▶ [WHAT TO WORK ON]: Reproduce precisely the lines of the material below from the line containing "Task: Switch to the Undo / Redo tab" up to and including its last line. Pictures must not be copied.

▶ [MATERIAL FOR THIS TASK]:
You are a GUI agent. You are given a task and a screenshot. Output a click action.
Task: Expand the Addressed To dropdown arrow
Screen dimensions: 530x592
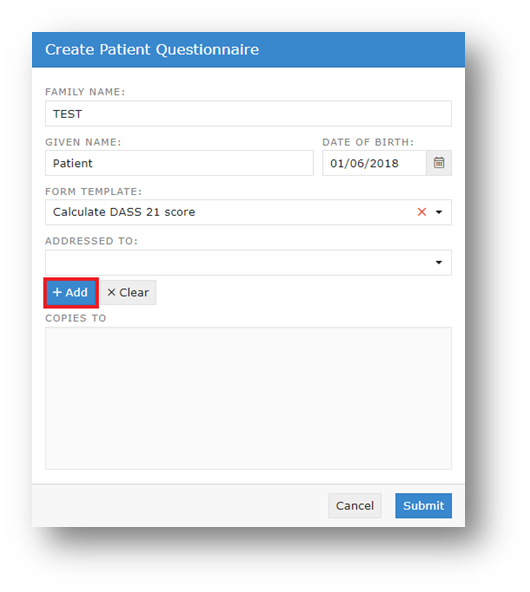pos(439,262)
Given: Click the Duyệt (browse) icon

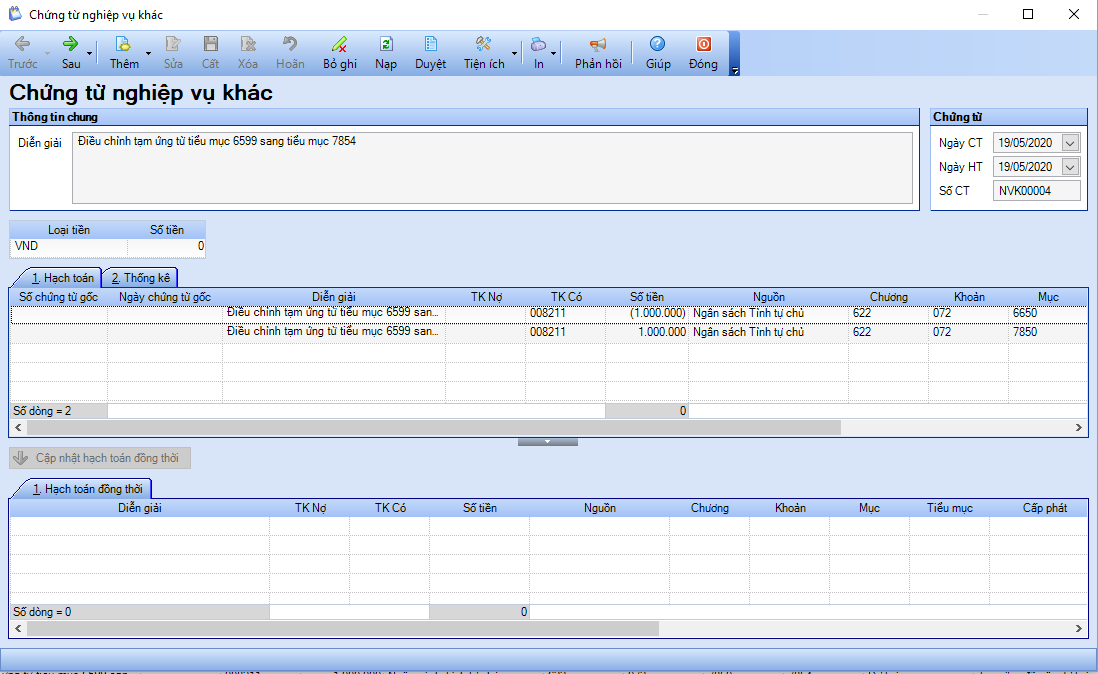Looking at the screenshot, I should click(x=431, y=44).
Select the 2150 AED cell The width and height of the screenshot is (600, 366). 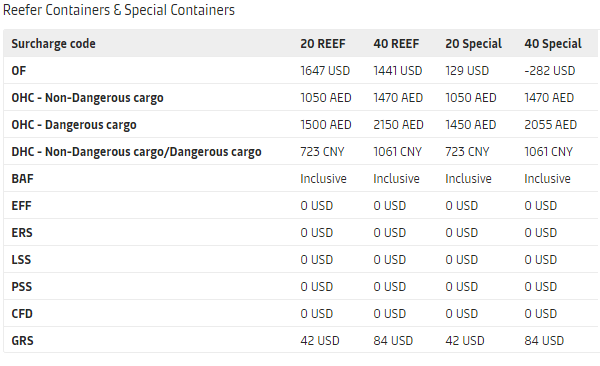[398, 125]
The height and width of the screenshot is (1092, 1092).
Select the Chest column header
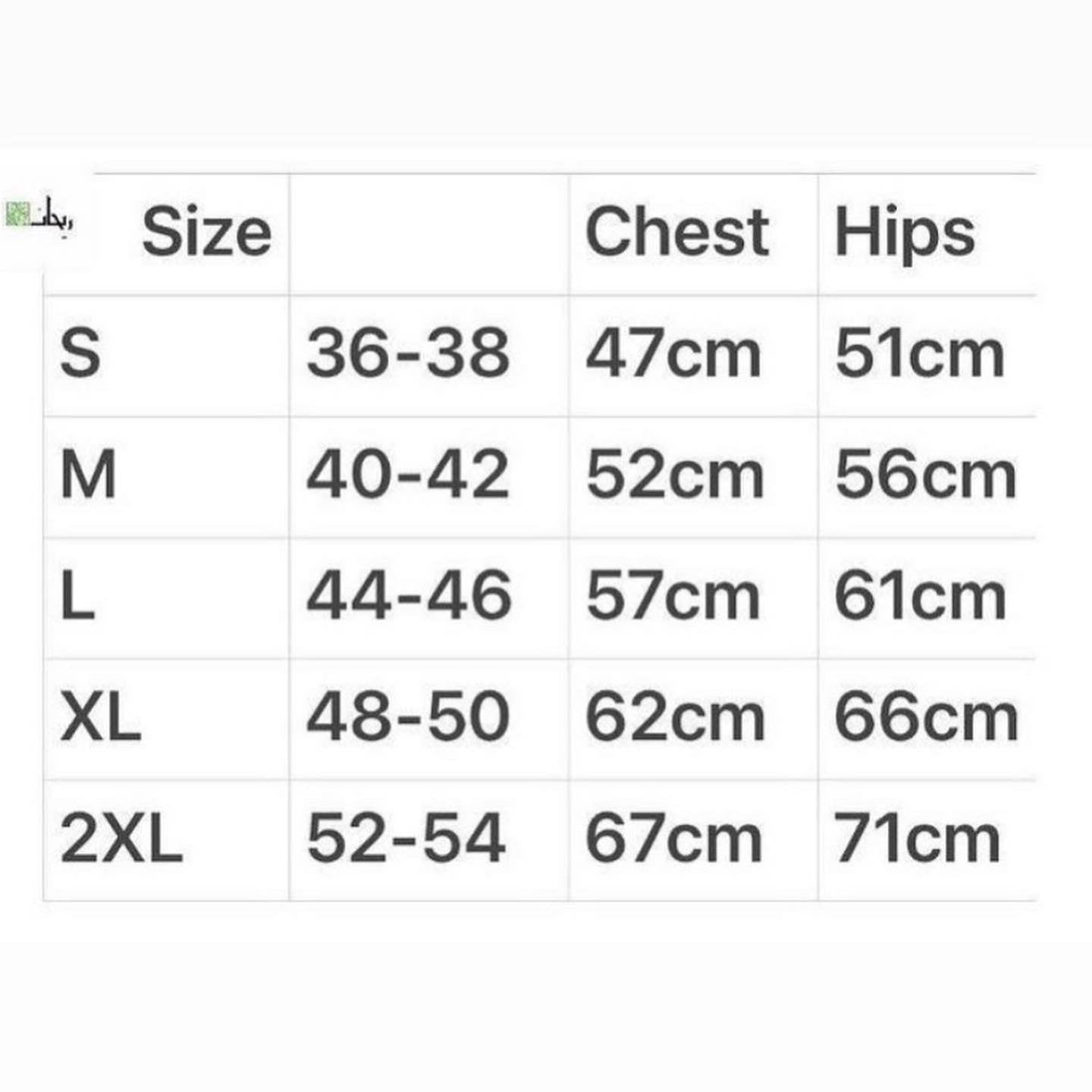[677, 231]
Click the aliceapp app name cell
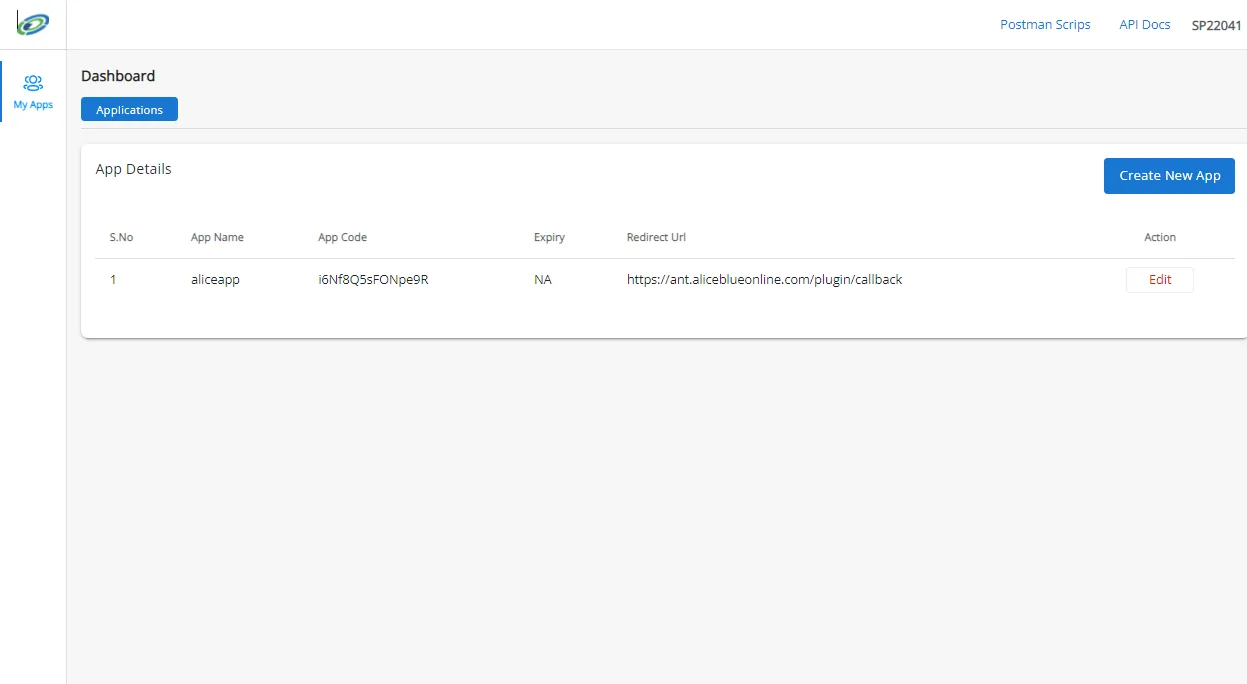 [x=215, y=280]
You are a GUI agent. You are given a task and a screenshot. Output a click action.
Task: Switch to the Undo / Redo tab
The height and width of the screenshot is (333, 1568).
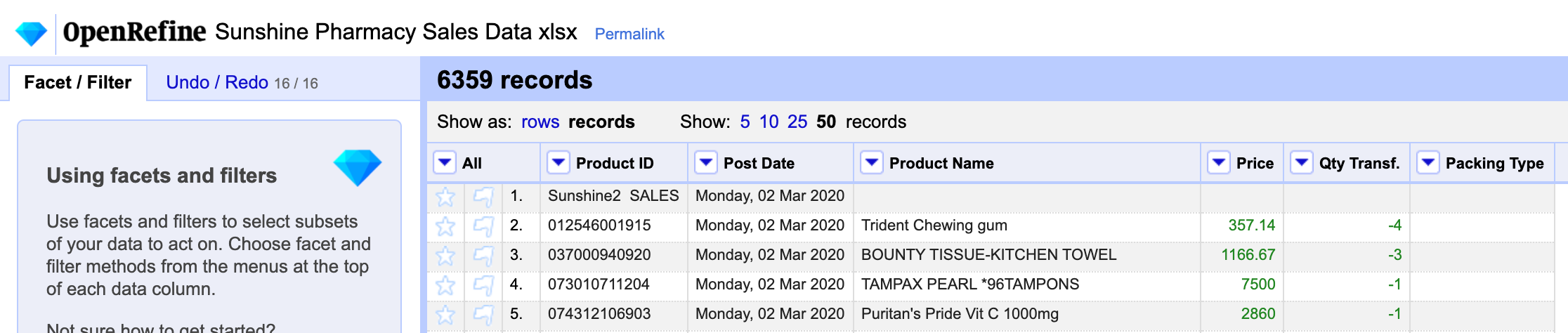coord(217,83)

▶ [OUTPUT BELOW]:
Task: Switch to the Undo / Redo tab
The height and width of the screenshot is (333, 1568).
coord(217,83)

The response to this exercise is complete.